Current Long Positions (stop-losses in parentheses): AIT (31.83), NTRI (21.22), MENT (12.01), AMZN (177.15), F (16.33), CERN (93.98), OI (29.94), EMN (79.67)

Current Short Positions (stop-losses in parentheses): None

BIAS: 36% Long

Economic Reports Due Out (Times are EST): MBA Purchase Applications (7am), EIA Petroleum Status Report (10:30am)

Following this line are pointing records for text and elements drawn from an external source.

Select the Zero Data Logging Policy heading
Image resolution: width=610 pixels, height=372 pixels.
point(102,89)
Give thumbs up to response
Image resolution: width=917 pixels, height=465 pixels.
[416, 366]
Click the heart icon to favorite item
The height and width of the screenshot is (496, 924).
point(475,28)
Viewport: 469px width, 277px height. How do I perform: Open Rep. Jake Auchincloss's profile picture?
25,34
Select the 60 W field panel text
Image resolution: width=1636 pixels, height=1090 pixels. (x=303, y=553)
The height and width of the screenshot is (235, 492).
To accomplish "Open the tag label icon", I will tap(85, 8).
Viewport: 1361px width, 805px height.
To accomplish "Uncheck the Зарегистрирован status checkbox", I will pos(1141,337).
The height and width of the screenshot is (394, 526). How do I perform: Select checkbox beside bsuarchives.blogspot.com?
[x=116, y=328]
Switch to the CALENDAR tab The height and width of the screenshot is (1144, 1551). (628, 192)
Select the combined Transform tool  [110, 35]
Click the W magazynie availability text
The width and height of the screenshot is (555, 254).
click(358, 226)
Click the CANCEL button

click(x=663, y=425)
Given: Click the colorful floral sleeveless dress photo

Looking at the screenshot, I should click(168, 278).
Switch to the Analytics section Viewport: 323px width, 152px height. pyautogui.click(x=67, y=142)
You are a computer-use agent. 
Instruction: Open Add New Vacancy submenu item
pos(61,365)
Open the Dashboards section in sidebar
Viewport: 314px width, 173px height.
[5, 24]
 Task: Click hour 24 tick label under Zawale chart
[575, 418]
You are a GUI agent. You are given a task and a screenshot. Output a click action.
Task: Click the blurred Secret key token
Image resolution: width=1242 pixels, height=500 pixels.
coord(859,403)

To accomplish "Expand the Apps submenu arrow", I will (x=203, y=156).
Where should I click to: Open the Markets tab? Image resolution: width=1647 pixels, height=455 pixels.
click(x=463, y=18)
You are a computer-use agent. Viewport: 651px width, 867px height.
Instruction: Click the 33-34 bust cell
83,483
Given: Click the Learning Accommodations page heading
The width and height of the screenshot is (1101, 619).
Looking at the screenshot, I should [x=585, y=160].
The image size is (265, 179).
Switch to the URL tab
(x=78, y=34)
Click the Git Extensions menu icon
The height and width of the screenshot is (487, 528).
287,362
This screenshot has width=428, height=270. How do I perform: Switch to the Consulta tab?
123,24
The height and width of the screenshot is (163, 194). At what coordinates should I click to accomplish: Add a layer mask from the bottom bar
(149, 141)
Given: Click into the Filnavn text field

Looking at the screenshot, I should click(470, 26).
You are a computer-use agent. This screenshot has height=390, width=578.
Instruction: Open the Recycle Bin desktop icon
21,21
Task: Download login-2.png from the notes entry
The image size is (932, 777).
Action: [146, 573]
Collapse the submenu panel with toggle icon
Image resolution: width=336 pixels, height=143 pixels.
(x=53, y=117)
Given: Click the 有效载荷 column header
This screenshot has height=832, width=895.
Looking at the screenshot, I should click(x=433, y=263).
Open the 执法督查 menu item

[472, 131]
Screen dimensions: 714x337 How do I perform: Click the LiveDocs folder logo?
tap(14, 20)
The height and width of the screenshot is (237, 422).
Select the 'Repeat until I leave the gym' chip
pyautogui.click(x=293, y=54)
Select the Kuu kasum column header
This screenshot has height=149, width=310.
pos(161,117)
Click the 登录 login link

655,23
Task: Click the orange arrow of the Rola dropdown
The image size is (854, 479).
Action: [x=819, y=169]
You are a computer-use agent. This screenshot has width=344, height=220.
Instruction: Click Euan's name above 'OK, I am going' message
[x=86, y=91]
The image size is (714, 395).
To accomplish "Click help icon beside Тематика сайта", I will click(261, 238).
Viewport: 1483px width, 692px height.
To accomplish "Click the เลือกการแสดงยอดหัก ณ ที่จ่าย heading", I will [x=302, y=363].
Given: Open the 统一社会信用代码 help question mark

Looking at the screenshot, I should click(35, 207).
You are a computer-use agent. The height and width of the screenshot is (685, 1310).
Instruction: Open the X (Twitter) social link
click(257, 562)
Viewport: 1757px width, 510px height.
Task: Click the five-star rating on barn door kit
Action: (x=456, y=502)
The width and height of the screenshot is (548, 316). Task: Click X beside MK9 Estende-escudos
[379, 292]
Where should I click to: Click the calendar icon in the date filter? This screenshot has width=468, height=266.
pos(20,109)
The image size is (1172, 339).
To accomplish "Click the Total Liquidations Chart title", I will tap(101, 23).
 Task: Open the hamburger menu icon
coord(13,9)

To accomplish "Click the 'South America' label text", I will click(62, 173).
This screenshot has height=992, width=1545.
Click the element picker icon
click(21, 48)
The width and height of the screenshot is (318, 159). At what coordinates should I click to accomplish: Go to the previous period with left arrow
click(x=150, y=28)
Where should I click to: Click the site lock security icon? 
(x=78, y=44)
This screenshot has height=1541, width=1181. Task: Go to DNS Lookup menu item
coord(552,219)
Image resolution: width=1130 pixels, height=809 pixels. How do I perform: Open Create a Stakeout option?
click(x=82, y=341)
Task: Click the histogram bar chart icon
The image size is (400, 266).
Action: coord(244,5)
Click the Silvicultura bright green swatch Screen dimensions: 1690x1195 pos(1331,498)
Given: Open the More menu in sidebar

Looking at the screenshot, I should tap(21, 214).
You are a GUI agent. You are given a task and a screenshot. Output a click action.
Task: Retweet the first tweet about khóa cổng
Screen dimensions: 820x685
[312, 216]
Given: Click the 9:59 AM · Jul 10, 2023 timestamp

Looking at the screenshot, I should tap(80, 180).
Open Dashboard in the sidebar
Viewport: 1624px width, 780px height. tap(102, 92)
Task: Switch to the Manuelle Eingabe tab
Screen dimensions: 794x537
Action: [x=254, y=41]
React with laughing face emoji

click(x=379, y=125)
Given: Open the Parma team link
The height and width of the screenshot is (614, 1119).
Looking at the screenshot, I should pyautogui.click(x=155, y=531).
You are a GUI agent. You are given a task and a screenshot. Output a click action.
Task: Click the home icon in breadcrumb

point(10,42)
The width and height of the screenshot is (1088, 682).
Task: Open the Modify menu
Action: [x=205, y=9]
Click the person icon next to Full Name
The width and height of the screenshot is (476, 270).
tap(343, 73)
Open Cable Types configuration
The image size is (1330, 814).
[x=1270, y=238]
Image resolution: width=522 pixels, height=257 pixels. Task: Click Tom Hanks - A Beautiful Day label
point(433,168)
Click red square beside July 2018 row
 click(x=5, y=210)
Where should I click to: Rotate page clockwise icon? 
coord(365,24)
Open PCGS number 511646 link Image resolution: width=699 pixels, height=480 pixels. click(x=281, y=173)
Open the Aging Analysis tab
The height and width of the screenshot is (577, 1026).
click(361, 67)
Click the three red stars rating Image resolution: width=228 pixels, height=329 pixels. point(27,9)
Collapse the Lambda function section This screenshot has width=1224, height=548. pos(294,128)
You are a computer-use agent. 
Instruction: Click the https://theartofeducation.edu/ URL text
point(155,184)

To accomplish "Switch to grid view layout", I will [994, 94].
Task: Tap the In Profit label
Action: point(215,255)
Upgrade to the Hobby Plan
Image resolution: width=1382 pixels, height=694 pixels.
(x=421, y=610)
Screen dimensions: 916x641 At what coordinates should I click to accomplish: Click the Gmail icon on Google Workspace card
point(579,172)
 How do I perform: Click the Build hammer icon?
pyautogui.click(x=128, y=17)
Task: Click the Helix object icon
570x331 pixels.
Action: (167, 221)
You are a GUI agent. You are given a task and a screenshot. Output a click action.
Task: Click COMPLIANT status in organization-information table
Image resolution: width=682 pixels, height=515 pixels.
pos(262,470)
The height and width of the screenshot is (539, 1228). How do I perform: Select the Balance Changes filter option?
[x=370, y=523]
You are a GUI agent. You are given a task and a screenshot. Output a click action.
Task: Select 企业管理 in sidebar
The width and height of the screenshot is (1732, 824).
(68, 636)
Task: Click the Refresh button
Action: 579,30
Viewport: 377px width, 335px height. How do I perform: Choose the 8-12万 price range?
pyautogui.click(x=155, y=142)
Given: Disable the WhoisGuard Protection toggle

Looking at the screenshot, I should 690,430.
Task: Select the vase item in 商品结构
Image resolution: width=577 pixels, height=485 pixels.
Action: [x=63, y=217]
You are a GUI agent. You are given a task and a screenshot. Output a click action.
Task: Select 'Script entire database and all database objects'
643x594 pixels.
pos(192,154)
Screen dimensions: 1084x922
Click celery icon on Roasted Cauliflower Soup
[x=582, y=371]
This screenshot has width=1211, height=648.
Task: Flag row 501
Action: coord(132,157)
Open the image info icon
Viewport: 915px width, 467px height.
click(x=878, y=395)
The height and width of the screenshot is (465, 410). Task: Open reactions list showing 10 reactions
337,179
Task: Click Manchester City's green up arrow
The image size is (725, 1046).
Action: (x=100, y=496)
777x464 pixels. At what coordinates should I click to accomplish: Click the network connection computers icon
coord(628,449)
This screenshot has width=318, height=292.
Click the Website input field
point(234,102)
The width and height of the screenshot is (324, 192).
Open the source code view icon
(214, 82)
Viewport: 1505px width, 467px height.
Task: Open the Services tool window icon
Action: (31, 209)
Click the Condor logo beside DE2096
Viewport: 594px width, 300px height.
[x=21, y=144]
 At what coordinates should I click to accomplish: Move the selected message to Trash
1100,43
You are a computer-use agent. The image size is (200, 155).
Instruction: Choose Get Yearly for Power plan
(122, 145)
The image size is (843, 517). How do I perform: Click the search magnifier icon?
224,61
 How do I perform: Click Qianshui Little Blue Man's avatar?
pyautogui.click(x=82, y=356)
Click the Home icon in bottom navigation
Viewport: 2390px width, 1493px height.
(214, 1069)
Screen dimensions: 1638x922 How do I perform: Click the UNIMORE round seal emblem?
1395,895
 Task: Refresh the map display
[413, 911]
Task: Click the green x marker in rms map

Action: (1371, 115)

My Observations and What to Expect:

  • Futures are are up slightly.
  • No major or market moving reports due out today. 
  • Asian markets on the whole were up, and European markets are showing moderate strength as well. 
  • Volume continues to dry up, and will not see a pick-up until next week. 
  • Since the open on Tuesday, the market has a nice intraday trend-line  on the 5 minute chart, with price currently sitting on that trend-line. 
  • The S&P continues to consolidate/flag nicely at its highs, which is very bullish, and represents the market taking a ‘breather’ rather than any kind of distribution signs that some are saying. 
  • The T2108 and the NYSE Reversal Indicator that I use, shows that the market has a lot of upward momentum remaining in it. Whereas more traditional indicators show the markets being well-overbought. For me, the latter doesn’t bother me all that much, since markets are able to run in overbought territory much longer than we deem as being reasonable. 
  • Any kind of surge in the market between now and year’s end, where we rally, say 10 points on the S&P or more, will be a good opportunity to take profits off the table.
  • Dip Buyers continue to provide support, thwarting short sellers from driving this market lower. 
  • There is about 11 points of give back on the S&P from where it currently sits, and where the nearest level of support lies at 1247, where any sell-off within those parameters keeps the markets and the short-term uptrend intact without question.
  • Breaking support at 1247, and the 10-day moving average, could usher in short-term weakness in the market.
  • The dollar is once again looking a bit top-heavy and poised to move lower in the short-term, which should strengthen this market rally.
  • The lows from 12/15 and 12/16 represent, in my opinion, the “higher-lows” in this recent market rally, and a break below them at 1232, would significantly stall this market’s upward progression and potentially invite a new trend to the downside.
  • For the bears – use the seasonally light volume, to push markets lower, with the first target being 1247.
  • For the bulls – break the highs from last Wednesday, and out of the 3-day consolidation pattern.